Torino: lettera a Papa Francesco
Avvocato Miraglia: «Santo Padre, liberi il bimbo sequestrato dalla comunità terapeutica gestita dalla Diocesi di Tortona»
ALESSANDRIA (20 Dicembre 2021). Papa Francesco si è commosso alla vista del campo profughi di Kara Tepe nell’isola di Lesbo, durante la sua recente visita in Grecia, dove bambini, donne e uomini vivono reclusi, ingabbiati dentro recinti di filo spinato, senza dignità, reduci da una realtà che potrebbe definirsi senza mezzi termini alquanto disumana. Ma una realtà terribile è presente anche nella più vicina Italia, per giunta in una struttura gestita dalla Diocesi di Tortona. Una comunità terapeutica, pure intitolata a un papa, che tiene segregato un ragazzino iperattivo di nove anni, imbottendolo di farmaci, rinchiudendolo senza possibilità di vedere la madre e senza nemmeno fargli frequentare la scuola. Alla vista del costernato dolore del papa, l’avvocato Miraglia ha preso carta e penna e ha scritto direttamente a lui, al Santo Padre, chiedendo che interceda nella liberazione del ragazzino dal lager che è quella struttura, deputata a fornire assistenza terapeutica ma che di fatto è un manicomio per bambini mascherato.
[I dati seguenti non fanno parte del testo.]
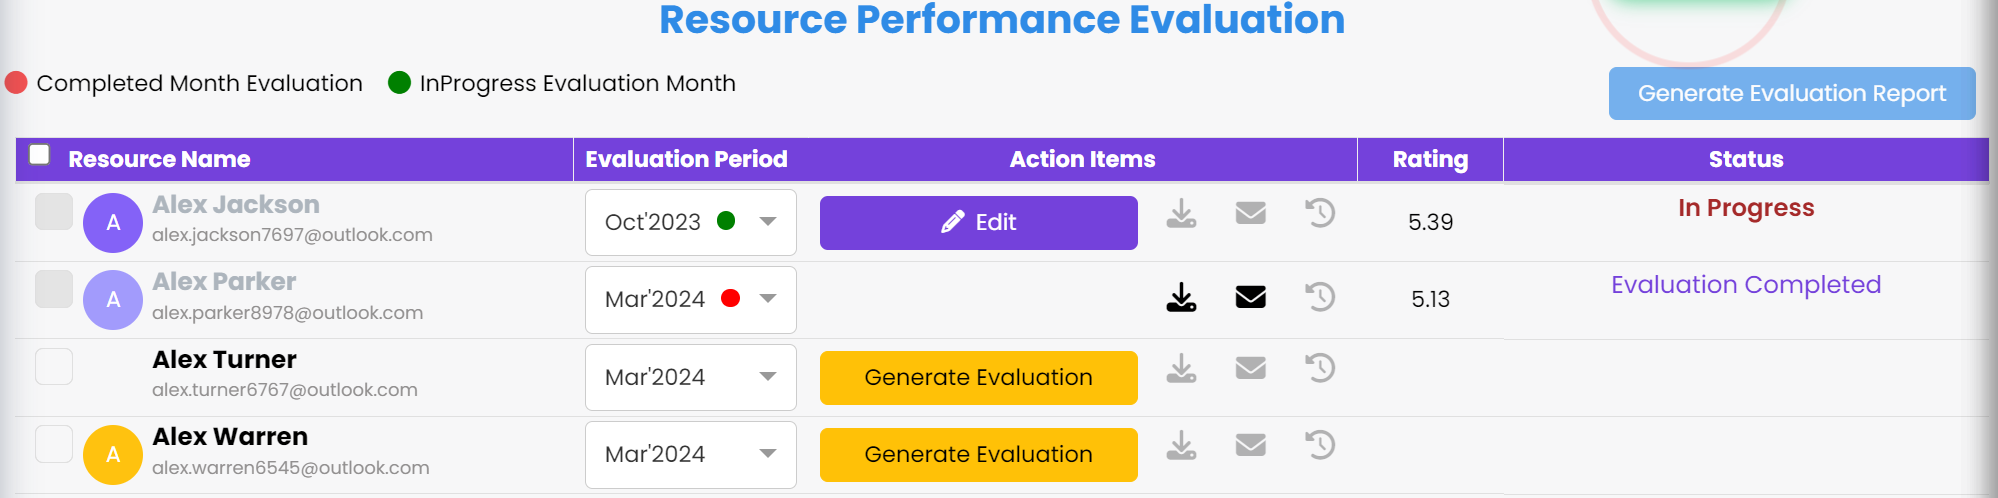Open evaluation period dropdown for Alex Turner
This screenshot has width=1998, height=498.
(691, 377)
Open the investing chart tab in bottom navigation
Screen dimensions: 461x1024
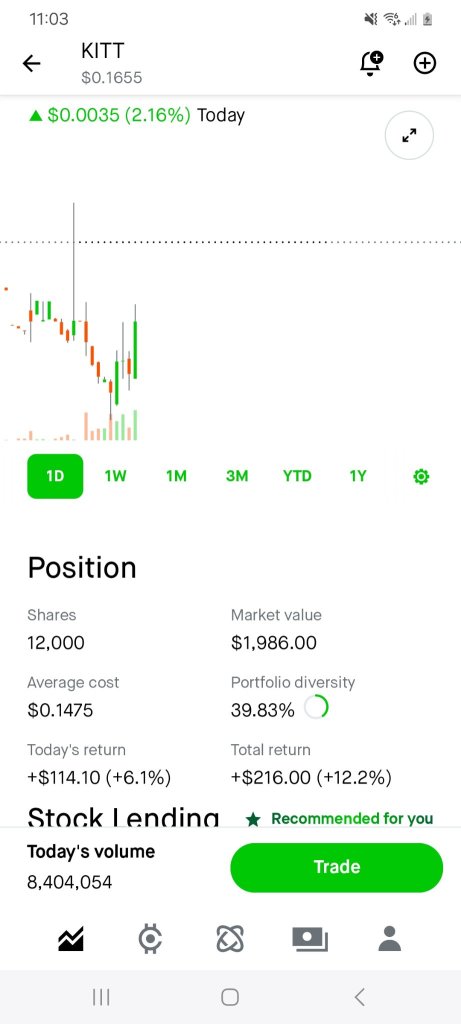(x=71, y=939)
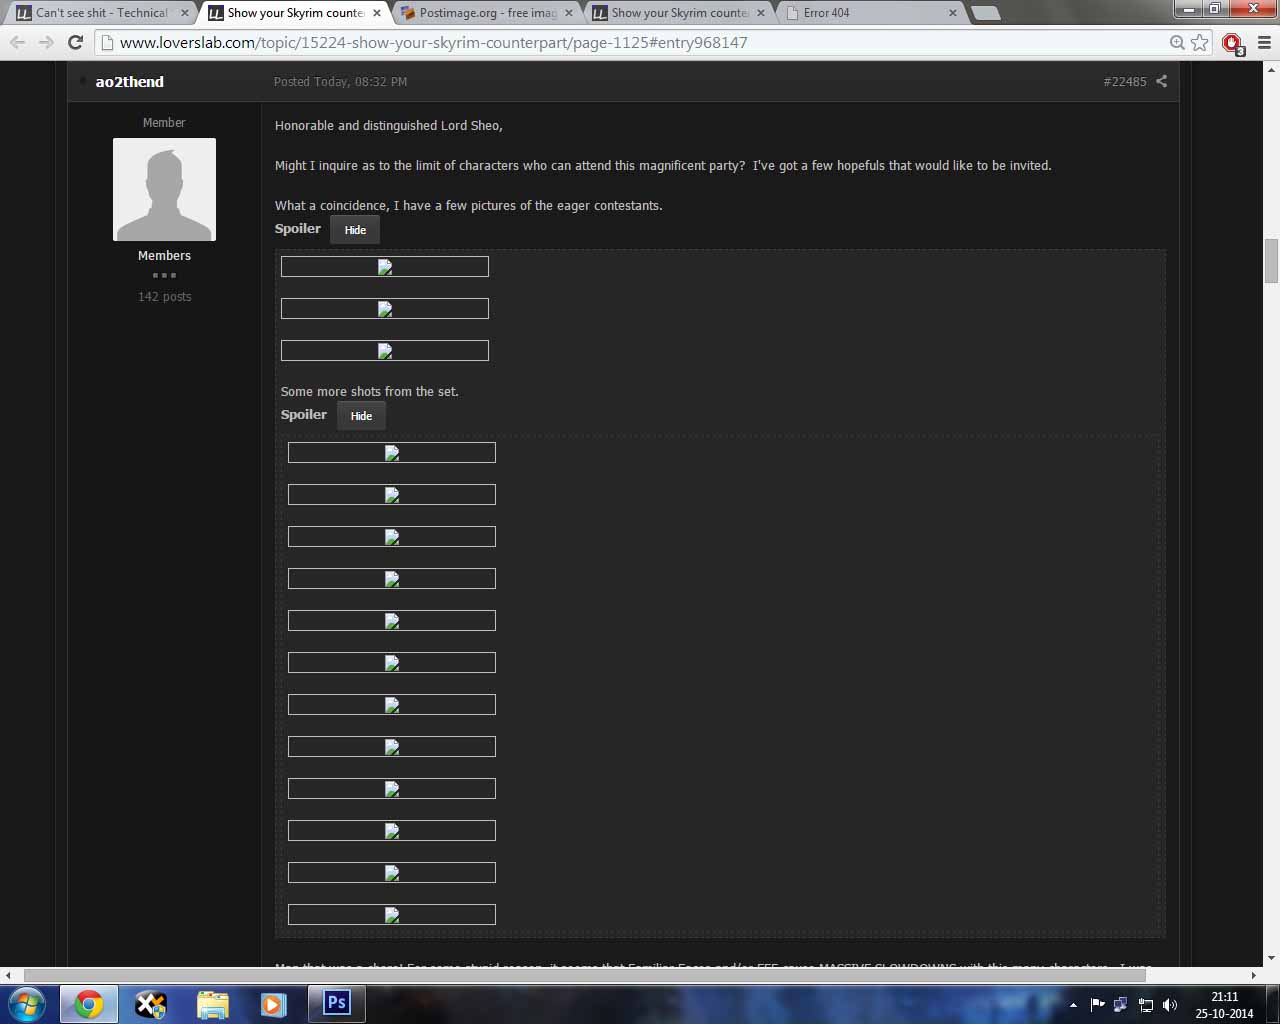Click the zoom magnifier icon in address bar

[1177, 42]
«Ha destato molta commozione il suo racconto Sua Santità, in merito a questo suo ultimo viaggio – scrive l’avvocato Miraglia, – per questo motivo siamo altrettanto sconvolti per quello che sta accadendo nella struttura Paolo VI di Casalnoceto, in provincia d’Alessandria, gestita dalla Diocesi di Tortona, tanto da non capacitarci circa l’abnorme dissidio tra ciò che Lei promuove e rappresenta, Santissimo Padre, e l’esatto contrario, che invece accade presso la struttura sopraccitata».
Questo bambino di nove anni vive appunto “sequestrato” dalla comunità terapeutica, nella quale è stato confinato due anni fa per una sorta di “ripicca” nei confronti della madre, che si era lamentata con la scuola che all’epoca il bimbo frequentava, in quanto incapace di gestire la sua iperattività. Invece di fornire un supporto alla famiglia, il Tribunale per i minorenni del Piemonte e Valle d’Aosta ha confinato il bimbo dentro la comunità terapeutica, da cui non esce nemmeno per andare a scuola. Non vede nessuno, nemmeno la mamma. E viene regolarmente sedato con i farmaci. È ingrassato ed è regredito nel comportamento e nel linguaggio. Varie sono state le volte in cui la mamma del bimbo si è recata in comunità per vedere il figlio o per sentirne almeno la voce, ed invece di essere accolta con un po’ di buonsenso è stata addirittura denunciata dagli stessi operatori della comunità.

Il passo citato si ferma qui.